Posted by SCe Comments Off on Bach settlement


Advertisement for the failed West Coast Estate subdivision in the 1920s

After the closure of the Mill in 1921, Piha went through a period of quiet. But in 1926, Richard Kibblewhite, an Auckland architect, attempted to subdivide Piha. Plans were drawn up and Kibblewhite used to advertise hisWest Coast Estate properties by having his toddler daughter, Betty, make sandcastles in a shop window in Queen Street. Kibblewhite moved into the old Railway Clerk’s House and waited for clients.

He did sell properties in Garden Road and Beach Valley Road, but not enough. Economic times were bad and the fact that there was no road into Piha, deterred all but the very keen.

Kibblewhite went bankrupt, but his family never lost their love of the Coast and it became their holiday place – not a bad consolation prize.

On the death of Dr Rayner, his estate once again marketed Piha. By this time, Relief Workers in the Depression had cut a road down to Piha, and as the economy picked up, the sections sold. Rayner’s estate, with real estate representative, Mr Jarrett, set up an office in the Domain and they offered fantastically favourable terms. Affordable weekly payments with no interest for five years, then pay the lot off or convert to a loan with interest.

Most of the purchasers were young people attracted by the opportunities to surf and enjoy the outdoors. On the prime beachfront sections, professionals and businessmen picked up the best spots.

George Ketterer built this bach in Glen Esk Road

There were successive subdivisions, with Garden Road, Beach Valley Road, and Piha beachfront first. Rayner Road, Seaview Rd and North Piha followed, though the subdivision of North Piha, north of Kingston’s Corner, did not occur till owner Les Waygood subdivided at mid-century.

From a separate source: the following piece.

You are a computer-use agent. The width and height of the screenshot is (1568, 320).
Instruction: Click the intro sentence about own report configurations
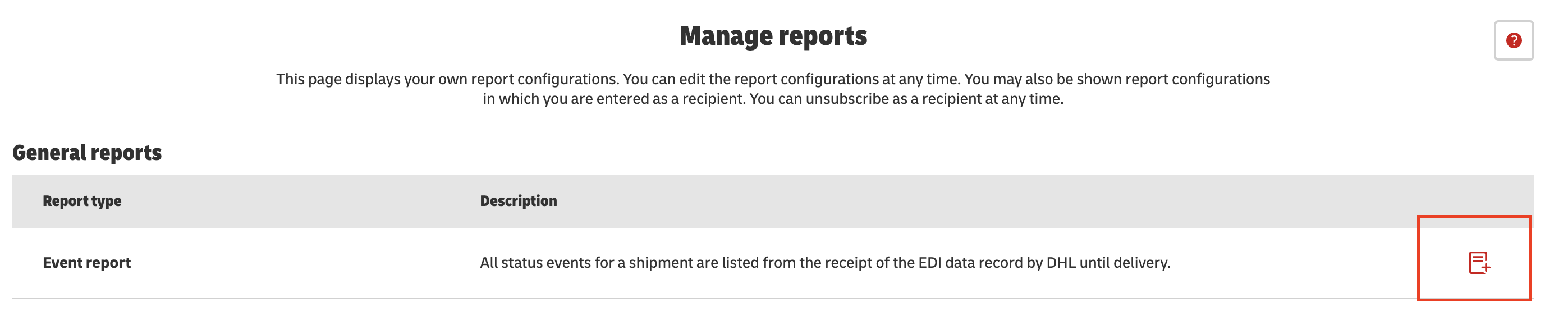(447, 79)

Gradually necessary but minimal services followed, with Mrs Ketterer’s beachfront and Beach Valley Road stores first, though these were mainly for day trippers, brought out by bus. Milk was available from the boarding house milking shed, and other supplies came out on the bus or were brought in heavily laden bach-owners’ cars.

The core of Piha, especially the beach front, still carries on the bach tradition, though the small humble baches of yesteryear are in some cases being extended and modernised.